# Favourite Jokes



## Expiry (Jul 8, 2009)

Like favourite songs, everyone's favourite joke changes through time, ie. when someone tells you one that really makes you laugh, it goes to the top of the list. 

I'm no different, but I have a favourite joke that has stayed with me since I was at school and if I'm ever put on the spot, then this is the joke I always remember and usually tell:


What's the difference between a bison and a buffalo?

You can't wash your hands in a buffalo.



It even made me chuckle when I typed it just then.

So, what jokes do you have that have stood the test of time?


----------



## sous2817 (Jul 8, 2009)

What did zero (O) say to eight (8)? 

Nice belt.


----------



## RoryA (Jul 8, 2009)

What's brown and sticky?
A stick.


----------



## Patience (Jul 8, 2009)

I always liked:



What's orange and sounds like a parrot?

A carrot.




Why did the man fall off his bike?

Because someone threw a fridge at him.




I'm here all week.


----------



## absquatulation (Jul 9, 2009)

What do you call a boomerang that doesn't come back?



A stick.


I'll get my coat.....


----------



## Domski (Jul 9, 2009)

__________________________________________

My dog Minton ate a shuttlecock this morning.

Bad Minton!

__________________________________________

I crack myself up sometimes!!!

Dom


----------



## TinaP (Jul 9, 2009)

Why do gorillas have big noses?

Because they have big fingers.


All the other good jokes aren't particularly suitable for a family forum.


----------



## Andrew Fergus (Jul 9, 2009)

I like a lot of jokes but I prefer one-liners.......


I forgot how to throw a boomerang, but it's coming back to me now.

Did you hear corduroy pillows are making headlines?

In these recessionary times we need to maintain a standing army - that way we save on chairs.

Honk if you love peace and quiet!

Shotguns weddings : a case of wife or death.

I'm in two minds whether or not to speak at the schizophrenia conference.


I could keep going all day but for those of you who see my Facebook updates you have probably seen these jokes before!

Cheers
Andrew


----------



## Domski (Jul 9, 2009)

_content removed_

Sorry, it's late.

Dom


----------



## sous2817 (Jul 10, 2009)

What do parallel lines do when it rains?  


They coincide...


----------



## Nalani (Jul 10, 2009)

*More one liners:*

If you find yourself in a hole, the first thing to do is stop digging.

If you think you're a person of some influence, try ordering sonebody else's dog around.

The biggest troublemaker you'll probably ever have to deal with, watches you in the mirror every morning.

Forgive your enemies.
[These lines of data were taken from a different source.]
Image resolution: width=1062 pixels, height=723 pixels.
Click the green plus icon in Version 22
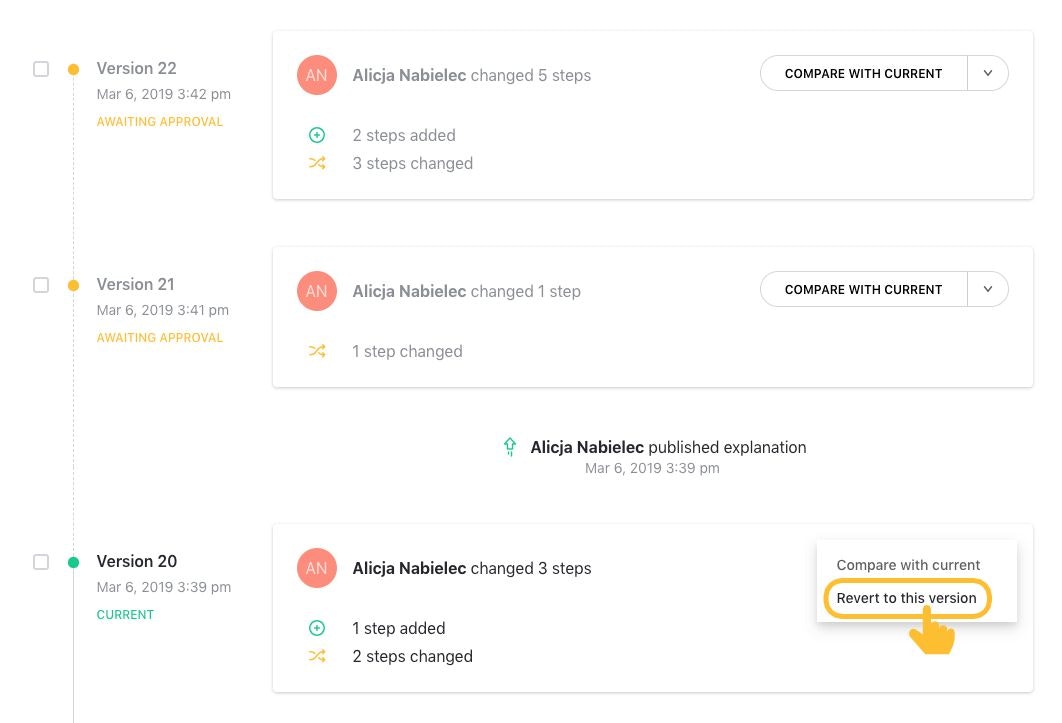(317, 135)
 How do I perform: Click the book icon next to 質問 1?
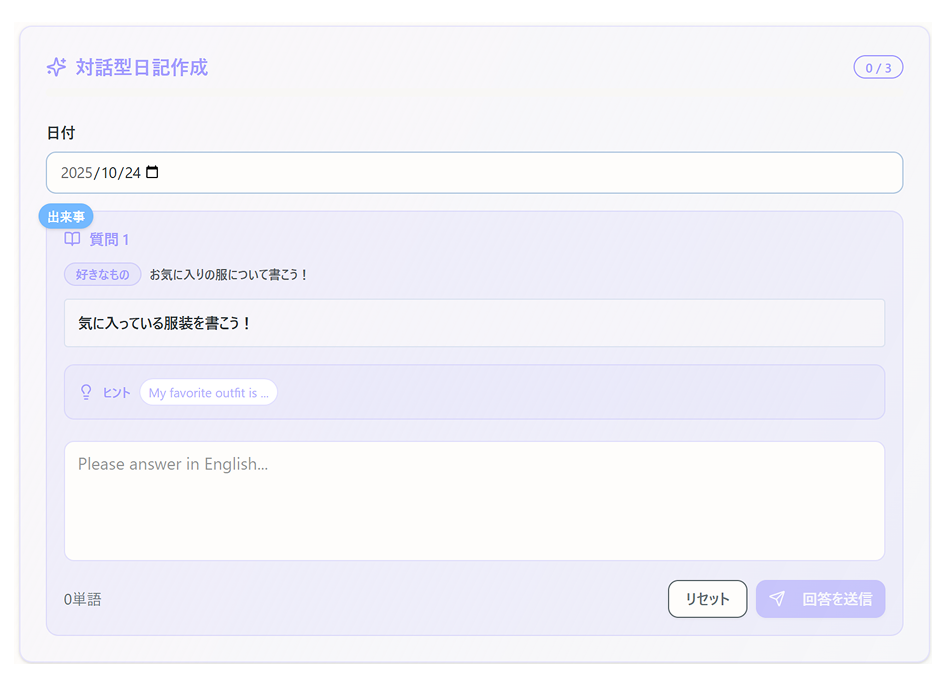[x=72, y=239]
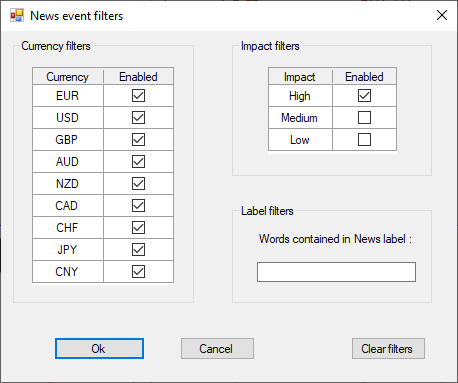Disable the CNY currency filter
This screenshot has height=383, width=458.
138,272
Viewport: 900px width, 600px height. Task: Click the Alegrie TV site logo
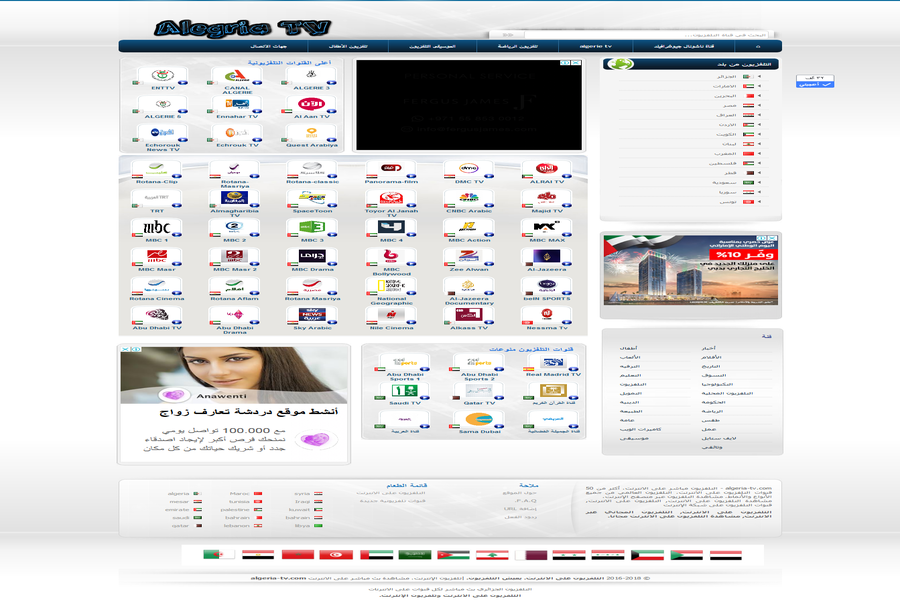[x=243, y=28]
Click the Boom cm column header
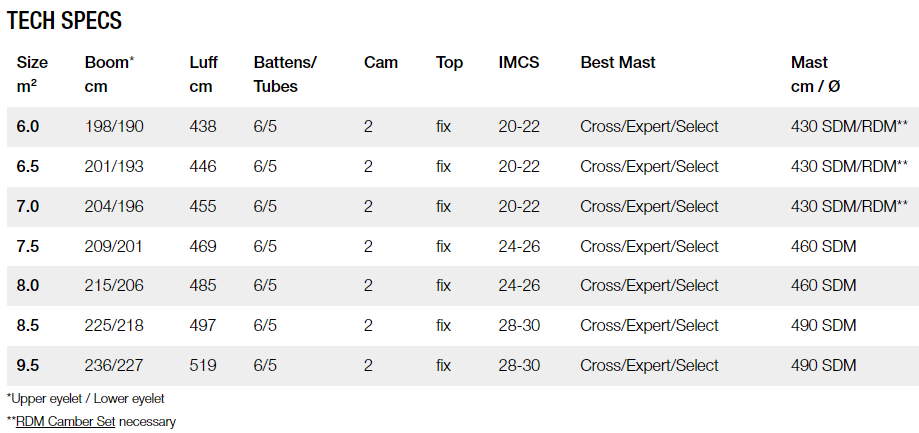 110,74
It messes up their heads.

You know what they say about men with big feet? ...... Big shoes.


----------



## Oorang (Jul 10, 2009)

rofl @ Coincide

Why don't people tell jokes in octal? Because 7, 10, 11.
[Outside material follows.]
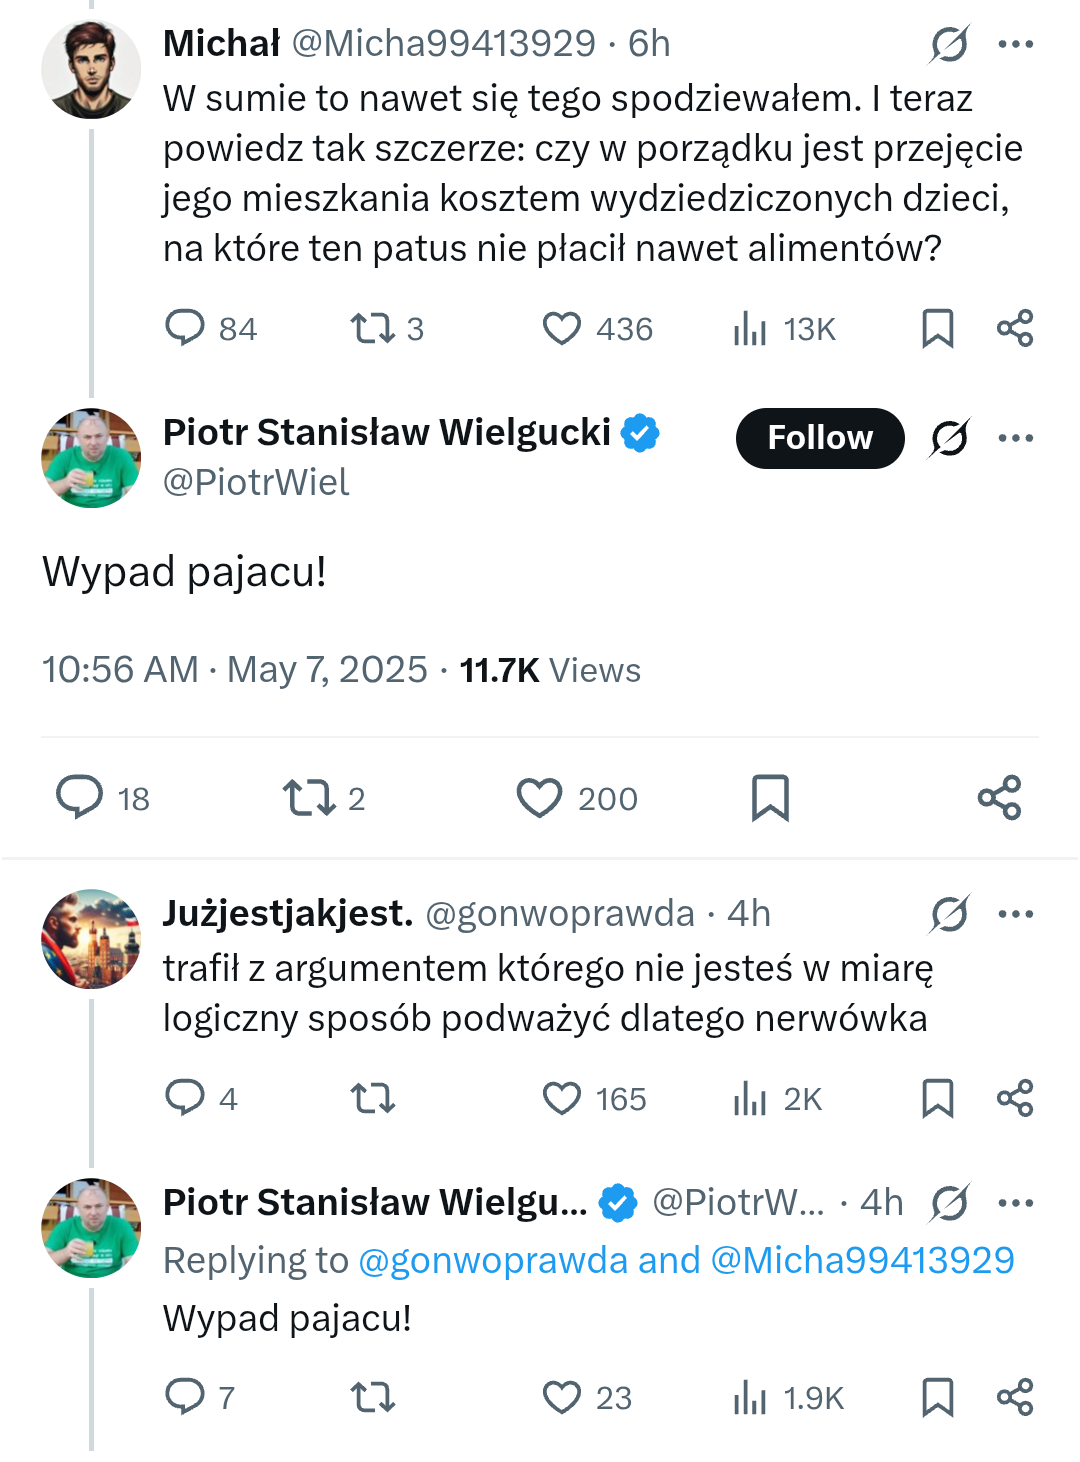This screenshot has height=1462, width=1080.
Task: Like the main tweet with 200 likes
Action: tap(540, 798)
Five out four people don't understand fractions.

See also: this.


----------



## riaz (Jul 11, 2009)

Expiry's "bison/buffalo" joke reminds me of a similar one.

What is the difference between a stoic and a cynic?
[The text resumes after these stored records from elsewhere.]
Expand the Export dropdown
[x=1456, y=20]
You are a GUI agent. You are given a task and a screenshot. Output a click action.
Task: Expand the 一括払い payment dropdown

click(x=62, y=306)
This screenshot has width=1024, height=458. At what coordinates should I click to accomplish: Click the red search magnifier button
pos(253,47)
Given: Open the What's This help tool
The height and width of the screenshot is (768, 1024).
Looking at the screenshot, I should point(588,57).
A stoic is what brings the babies, a cynic is where you wash them.


----------



## Expiry (Jul 13, 2009)

Why did the fly fly? Because the spider spider.

--------------------------------------------------

Why didn't the viper viper nose? Because the adder adder handkerchief.


Snake jokes are the best.


----------



## Oorang (Jul 13, 2009)

/me votes to ban Expiry


----------



## Expiry (Jul 14, 2009)

Oorang said:


> /me votes to ban Expiry



Even I would vote for that.


----------



## eblake (Jul 14, 2009)

Ok, ill try a couple...

A guy walks into a bar, says ouch!

2 Fish are in a tank, one says to the other, i'll drive, you man the guns.

Not great, but a couple of my fav's


----------



## TinaP (Jul 14, 2009)

Three nuns walk into a bar.

BAM BAM BAM


----------



## RichardS (Jul 15, 2009)

Nonsense one from my Uni mates kid brother:

What's the difference between a duck?


One of its legs is both the same.


----------



## MarkAndrews (Jul 15, 2009)

I have lots, sadly i cant post most of them due to the joke subjects....


----------



## Domski (Jul 15, 2009)

MarkAndrews said:


> I have lots, sadly i cant post most of them due to the joke subjects....


 
Why do you think mine on the first page now reads 'Content removed'!


----------



## Expiry (Jul 24, 2009)

I was taking about bakers, last night (as you do) and it reminded me of an old favourite joke.

Why did the baker have brown fingers?

Because he kneaded a poo.


----------



## sanrv1f (Jul 29, 2009)

here is my contribution,
----------------------------------------------------------


Man 1 : I got a BMW for my wife

Man 2 : Wow! great exchange


----------------------------------------------------------


Teacher : where do you find no-legged dog?

Student : Right where you left him

----------------------------------------------------------


Man 1 : how do you save a man from drowing?

Man 2 : take your foot off his head


----------